The cultivated meat industry grew by 400% in the UK in 2022. And while more recent figures haven’t kept pace, there remains a healthy appetite for the sector. Industry barriers include regulatory issues and production costs.

The goal of the state-backed initiative is to develop a new low-emission production method that can meet the demands of the food industry at a lower cost than current methods.
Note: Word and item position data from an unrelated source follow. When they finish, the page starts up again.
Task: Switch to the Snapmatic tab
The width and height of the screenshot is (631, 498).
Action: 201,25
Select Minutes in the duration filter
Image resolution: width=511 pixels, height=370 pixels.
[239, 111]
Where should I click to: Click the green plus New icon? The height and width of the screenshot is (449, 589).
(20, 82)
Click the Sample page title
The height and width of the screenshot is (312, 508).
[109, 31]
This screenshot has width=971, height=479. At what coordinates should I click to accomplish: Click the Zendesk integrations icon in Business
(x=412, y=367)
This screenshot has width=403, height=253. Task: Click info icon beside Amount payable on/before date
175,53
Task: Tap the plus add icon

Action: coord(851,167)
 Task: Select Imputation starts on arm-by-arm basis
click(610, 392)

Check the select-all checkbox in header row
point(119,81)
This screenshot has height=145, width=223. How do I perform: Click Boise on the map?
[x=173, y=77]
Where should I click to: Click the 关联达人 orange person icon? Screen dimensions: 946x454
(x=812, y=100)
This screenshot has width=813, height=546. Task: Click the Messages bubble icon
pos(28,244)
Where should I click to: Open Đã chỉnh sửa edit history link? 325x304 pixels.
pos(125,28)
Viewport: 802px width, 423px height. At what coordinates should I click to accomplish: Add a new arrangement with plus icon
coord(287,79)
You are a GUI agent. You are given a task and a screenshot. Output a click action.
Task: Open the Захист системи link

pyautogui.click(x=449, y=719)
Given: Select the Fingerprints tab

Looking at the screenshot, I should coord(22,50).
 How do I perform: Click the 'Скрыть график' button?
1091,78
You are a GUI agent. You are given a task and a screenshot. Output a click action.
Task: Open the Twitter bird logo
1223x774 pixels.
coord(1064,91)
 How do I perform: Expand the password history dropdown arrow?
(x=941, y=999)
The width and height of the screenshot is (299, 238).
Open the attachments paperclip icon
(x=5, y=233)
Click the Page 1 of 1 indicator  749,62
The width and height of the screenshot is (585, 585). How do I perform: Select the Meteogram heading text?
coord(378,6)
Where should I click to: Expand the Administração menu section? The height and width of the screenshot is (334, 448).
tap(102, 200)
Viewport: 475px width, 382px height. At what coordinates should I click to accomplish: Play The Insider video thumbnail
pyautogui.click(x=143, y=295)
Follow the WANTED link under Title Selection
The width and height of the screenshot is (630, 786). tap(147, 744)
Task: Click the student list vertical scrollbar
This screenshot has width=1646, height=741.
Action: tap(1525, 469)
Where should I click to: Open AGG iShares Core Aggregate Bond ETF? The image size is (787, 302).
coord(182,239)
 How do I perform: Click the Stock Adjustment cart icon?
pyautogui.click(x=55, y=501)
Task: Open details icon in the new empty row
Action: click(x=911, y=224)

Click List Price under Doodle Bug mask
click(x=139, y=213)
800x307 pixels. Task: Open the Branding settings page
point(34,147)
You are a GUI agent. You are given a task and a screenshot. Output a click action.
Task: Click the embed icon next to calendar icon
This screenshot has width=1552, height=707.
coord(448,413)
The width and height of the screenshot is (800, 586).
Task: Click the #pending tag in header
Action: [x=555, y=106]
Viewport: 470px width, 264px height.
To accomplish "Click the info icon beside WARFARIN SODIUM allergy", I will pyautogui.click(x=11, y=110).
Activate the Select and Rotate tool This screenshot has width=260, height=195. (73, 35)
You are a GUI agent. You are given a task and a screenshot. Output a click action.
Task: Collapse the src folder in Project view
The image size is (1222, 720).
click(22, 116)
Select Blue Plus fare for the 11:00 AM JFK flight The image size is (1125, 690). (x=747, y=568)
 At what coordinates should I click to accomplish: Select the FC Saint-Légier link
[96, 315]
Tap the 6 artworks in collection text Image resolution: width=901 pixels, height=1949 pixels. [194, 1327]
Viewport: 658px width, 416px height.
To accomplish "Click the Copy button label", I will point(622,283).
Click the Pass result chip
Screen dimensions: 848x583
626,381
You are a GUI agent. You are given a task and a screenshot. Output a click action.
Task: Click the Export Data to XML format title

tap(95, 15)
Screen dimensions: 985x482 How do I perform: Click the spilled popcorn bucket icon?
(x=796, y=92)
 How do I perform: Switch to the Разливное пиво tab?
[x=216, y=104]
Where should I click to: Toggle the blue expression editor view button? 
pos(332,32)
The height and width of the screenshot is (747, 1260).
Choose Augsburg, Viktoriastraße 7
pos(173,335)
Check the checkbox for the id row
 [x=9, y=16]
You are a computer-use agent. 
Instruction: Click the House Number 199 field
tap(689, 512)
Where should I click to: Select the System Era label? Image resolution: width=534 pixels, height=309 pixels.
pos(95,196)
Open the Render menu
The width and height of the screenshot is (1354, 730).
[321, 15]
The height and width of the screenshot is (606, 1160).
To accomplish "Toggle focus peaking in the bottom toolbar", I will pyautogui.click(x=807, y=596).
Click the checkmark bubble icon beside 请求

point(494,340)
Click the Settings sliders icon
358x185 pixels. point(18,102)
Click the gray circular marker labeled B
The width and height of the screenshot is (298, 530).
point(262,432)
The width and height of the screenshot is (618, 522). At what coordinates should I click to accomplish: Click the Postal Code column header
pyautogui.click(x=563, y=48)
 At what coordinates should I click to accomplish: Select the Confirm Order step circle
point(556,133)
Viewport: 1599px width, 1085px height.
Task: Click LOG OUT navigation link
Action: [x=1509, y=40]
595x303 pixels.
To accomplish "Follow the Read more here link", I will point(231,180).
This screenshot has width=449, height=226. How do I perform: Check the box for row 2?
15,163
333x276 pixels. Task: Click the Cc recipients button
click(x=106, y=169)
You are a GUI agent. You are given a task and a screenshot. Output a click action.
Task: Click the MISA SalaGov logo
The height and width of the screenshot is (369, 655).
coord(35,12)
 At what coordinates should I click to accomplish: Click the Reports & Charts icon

The project will use engineered protein materials produced by MarraBio, which the biotech spinout claims significantly reduces the cost compared with materials currently used in larger-scale production of cultivated meat.

MarraBio engineers protein building blocks that contain the “biological messages” that cells need to grow and divide. The blocks then assemble into long chains that provide material for cells to grow on.

According to the company, these cells can then be grown on an industrial scale for food production.

“Food production is a significant contributor to greenhouse gas emissions in the UK. Ensuring a sustainable food industry that is fit for the future is a challenge we know we must act on now if we are going to reach our ambition of becoming net zero,” said CPI biologics director Brendan Fish.

Fish said the project is “another step towards establishing the North East as the UK’s hub for greener food production systems”.

Other notable players in the UK cultivated meat market include Hoxton Farms and Uncommon, formerly Higher Steaks, which last year raised £23.9m in a round featuring OpenAI CEO Sam Altman.